Narcissa bouillonnait de rage. Non pas seulement contre Olivia, ni contre Andromeda, ni même contre elle-même, sinon contre l'existence entière et sa manie de toujours faire réapparaître des choses qu'elle avait tenté d'oublier. Plusieurs jours, elle resta enfermée dans son manoir, à ruminer des vieux souvenirs, peser le pour, le contre, le pourquoi de ses questions et le pourquoi des pourquoi.

Les paroles d'Olivia résonnaient encore dans sa tête, sans aucune envie de partir. Laisser ses aînées se quereller. Avait-elle eut un rôle, au fond, dans tout cela ? À part le fait de servir d'appui-tête pour chacune d'entre elle. Andromeda avait renié sa famille par amour. Et elle l'avait détestée pour ça. Détestée pour le choisir lui au lieu d'elle. Détestée pour lui avoir fait si mal volontairement. Mais en prenant du recul et en réfléchissant bien, elle se rendait compte qu'elle aussi aurait été capable de trahir le monde entier pour Lucius. Qu'elle n'était pas si différente, au final. Elle avait juste choisi le bon.

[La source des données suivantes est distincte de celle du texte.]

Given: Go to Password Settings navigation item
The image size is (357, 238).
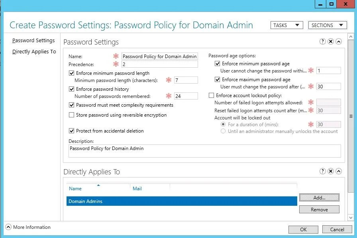Looking at the screenshot, I should [x=33, y=41].
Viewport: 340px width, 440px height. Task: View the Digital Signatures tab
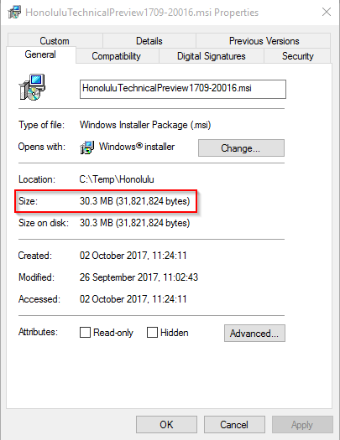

Même si elle se doutait qu'il y avait eu d'autres raisons pour ce reniement, elle se contenta de cette idée et quelques jours plus tard, rédigea une lettre qu'elle signa et cacheta du sceau de sa famille. Bellatrix la tuerait si elle avait le malheur de savoir ce qu'elle avait fait. Lucius également. Mais cela n'avait plus d'importance. Elle en avait assez de regretter.

La nuit tombée, elle sortit de son domaine, transplana et atterrit dans l'Allée des Embrumes, plus effrayante encore quand elle était plongée dans l'obscurité. Avant de passer la porte de l'établissement d'Olivia, elle entendit quelques pas dans les ruelles voisines, mais prit cela pour des rongeurs assoiffés. Elle entra, traversa les pièces chaudes et arriva dans le bureau de la maîtresse des lieux sans aucune présentation. Celle-ci était assise au bord de sa fenêtre étroite, un genou collé contre sa poitrine, ses cheveux coincés entre le mur et son dos, le regard tourné vers la lune brillante.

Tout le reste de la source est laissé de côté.